Jobs are starting to come back. Corporate earnings are stabilizing. Now, it is up to the consumer to do their part – and that means start spending.

Last week, the government reported that the July unemployment rate ticked down to 9.4% from June’s 9.5% reading. Also, the number of jobs lost in July came in at 247,000, which was significantly better than analysts expected. Corporate earnings are coming in better than expected, too. Zacks reported that as of August 3, more than 70% of the S&P 500 companies that had reported second quarter earnings beat estimates.

Now, here’s the conundrum. Consumer spending accounts for about 70% of economic activity here in the U.S. This means in order for the economy to experience sustained growth, consumers will need to open their wallets and spend, spend, spend. Unfortunately, reckless deficit spending on the part of consumers (and government) helped put us in this financial mess in the first place. Can “more” of what got us into this mess help get us out of it?

Perhaps the way to solve this conundrum is to turn to the field of medicine and the concept of a vaccine. Vaccines typically contain an innocuous form of the bacteria or virus that the vaccine is trying to guard against. In medicine, it turns out that a derivative form of the problem actually prevents the problem.

The same concept can work for our economy. Consumers do need to spend, but they need to spend responsibly. By spending within their means and being prudent in their purchases, consumers can move this economy from recession to sustainable expansion.
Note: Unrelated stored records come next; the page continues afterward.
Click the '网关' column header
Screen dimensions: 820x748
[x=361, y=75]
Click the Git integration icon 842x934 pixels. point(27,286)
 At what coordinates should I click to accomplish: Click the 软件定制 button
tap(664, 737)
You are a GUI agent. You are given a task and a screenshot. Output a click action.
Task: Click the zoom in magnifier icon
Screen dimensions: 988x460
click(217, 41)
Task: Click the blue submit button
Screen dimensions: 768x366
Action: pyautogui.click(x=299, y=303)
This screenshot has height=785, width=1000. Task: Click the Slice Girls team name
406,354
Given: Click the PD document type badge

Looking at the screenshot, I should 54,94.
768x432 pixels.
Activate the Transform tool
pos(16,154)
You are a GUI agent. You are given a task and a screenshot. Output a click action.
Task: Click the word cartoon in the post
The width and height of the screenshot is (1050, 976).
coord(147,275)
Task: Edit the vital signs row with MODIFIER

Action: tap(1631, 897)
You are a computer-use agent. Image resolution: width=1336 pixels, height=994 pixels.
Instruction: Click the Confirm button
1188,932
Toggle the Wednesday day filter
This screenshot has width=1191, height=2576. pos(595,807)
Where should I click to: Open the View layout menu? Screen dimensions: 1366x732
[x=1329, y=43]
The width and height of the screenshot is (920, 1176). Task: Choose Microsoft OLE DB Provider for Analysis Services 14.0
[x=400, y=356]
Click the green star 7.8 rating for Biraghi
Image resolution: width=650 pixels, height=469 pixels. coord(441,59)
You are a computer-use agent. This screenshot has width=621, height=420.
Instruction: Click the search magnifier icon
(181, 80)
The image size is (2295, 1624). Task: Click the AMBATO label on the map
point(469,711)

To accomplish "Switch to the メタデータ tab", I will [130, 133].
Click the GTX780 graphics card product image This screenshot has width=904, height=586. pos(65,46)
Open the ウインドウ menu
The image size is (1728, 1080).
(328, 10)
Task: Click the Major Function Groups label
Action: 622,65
Effectively walking this fine line between responsible and reckless spending may be good for stock prices and for the future of our country.

Returns through 8/7/09 1-Week Y-T-D 1-Year 3-Year 5-Year 10-Year
Standard & Poor’s 500 (Domestic Stocks) 2.3% 11.9% -22.0% -7.5% -1.0% -2.5%
DJ Global ex US (Foreign Stocks) 1.2 25.6 -20.7 -5.1 5.1 1.6
10-year Treasury Note (Yield Only) 3.9 N/A 3.9 4.9 4.2 6.1
Gold (per ounce) 1.8 9.9 9.7 13.7 19.1 14.1
DJ-UBS Commodity Index 3.0 11.1 -33.4 -9.8 -2.2 4.1
DJ Equity All REIT TR Index 16.4 13.3 -29.0 -11.9 2.2 N/A

Notes: S&P 500, DJ Global ex US, Gold, DJ/AIG Commodity Index returns exclude reinvested dividends (gold does not pay a dividend) and the three-, five-, and 10-year returns are annualized; the DJ Equity All REIT TR Index does include reinvested dividends and the three-, five-, and 10-year returns are annualized; and the 10-year Treasury Note is simply the yield at the close of the day on each of the historical time periods.
Sources: Yahoo! Finance, Barron’s, djindexes.com, London Bullion Market Association. Past performance is no guarantee of future results. Indices are unmanaged and cannot be invested into directly. N/A means not available.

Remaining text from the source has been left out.